Comparison with other libraries

  • Eio: Eio is a generalist concurrency library (like tokio for Rust) that provides structured concurrency, fibers, and a schedulers coupled to some event loop. It also has a lot of new abstractions and its own concurrency library. Eio is OCaml 5-only and is, imho, fairly opinionated (especially when it comes to the choice of using capabilities to allow or forbid operations1).

    I'd say Moonpool is more compute-oriented, and less effect-and-IO-oriented. While I'm working on (basic) integration with non-blocking IOs in Moonpool, it's not been the main focus. The easiest way to do IOs remains blocking IOs.

  • Miou: Miou is a clean, generalist concurrency library with an emphasis on fairness between fibers. It also rejects capabilities and tries to be more minimalistic and less opinionated than Eio.

    Moonpool is also more compute oriented than Miou, and not as suitable for server-style software where the event loop is the foundation of most of the code. However I think Moonpool and Miou could work together fairly well (Miou does the IO and coordination work, and heavy computations such as hashing or (de)serializing large values can be delegated to a Moonpool runner).

  • Domainslib: Domainslib is a domain pool with an await primitive and some fork-join style combinators.

    I'd say Domainslib is more specialized than Moonpool. You can't really have multiple independent pools in Domainslib, and it's really oriented towards running a big computation in parallel. In contrast, Moonpool has decent fork-join primitives (on OCaml 5), but can also be used to mix concurrent tasks that perform IOs with other tasks that do computations. I might be subjective but I think Moonpool is more generally useful for larger programs that do many different things.

  • Parany and the likes: These libraries manage sub-processes and use Marshal under the hood to dispatch tasks to them. They work on OCaml 4 (where subprocesses were the only way to get actual parallelism).
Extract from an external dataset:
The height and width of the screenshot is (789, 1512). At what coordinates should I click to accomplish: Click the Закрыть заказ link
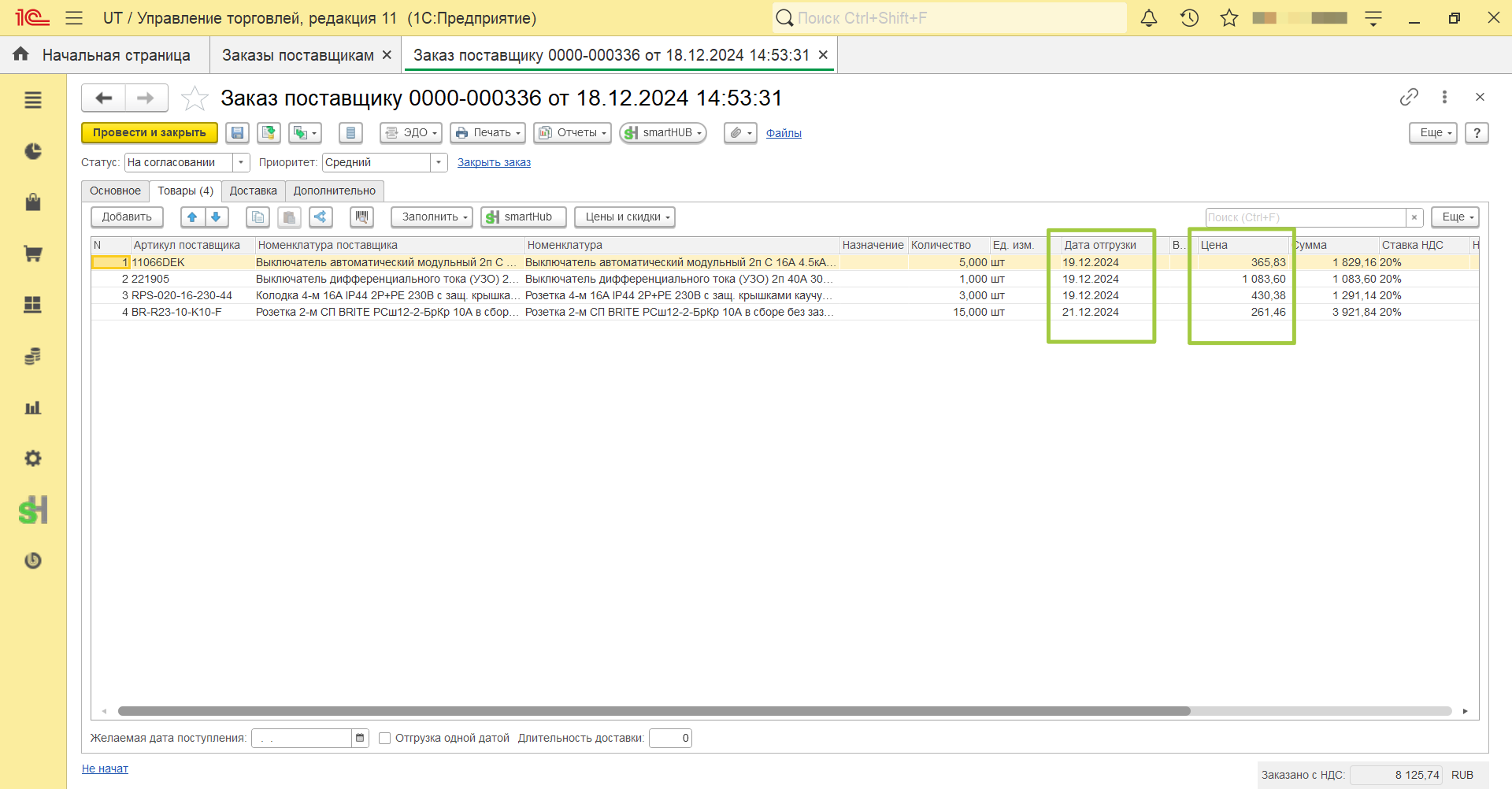pos(494,163)
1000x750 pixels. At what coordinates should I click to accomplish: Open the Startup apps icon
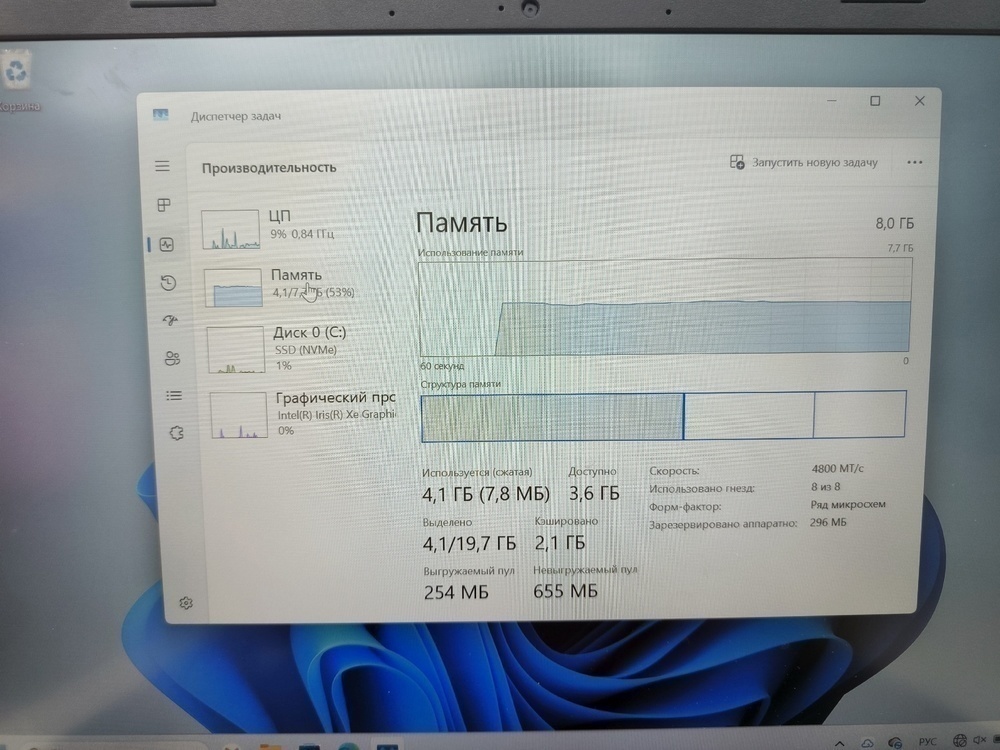coord(170,321)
    On OCaml 5, I think Moonpool is a lot more flexible than these (which was the whole point of OCaml 5 — enable single-process parallelism!). Tasks can be finer grained, scheduled on the go, have intricate dependencies2, share data structures (lock-free or locked, both are useful), and have no serialization overhead.

1

I don't think capabilities are a good idea in a language not built around them, and other people have been complaining about how cumbersome they can make Eio. In any case it's objectively an opinionated library with a very wide scope.

2

You could say that parallelism in Moonpool is monadic, since futures are. But generally speaking I'd just say that tasks can depend on other tasks, start new ones, etc. in a dynamically discovered way.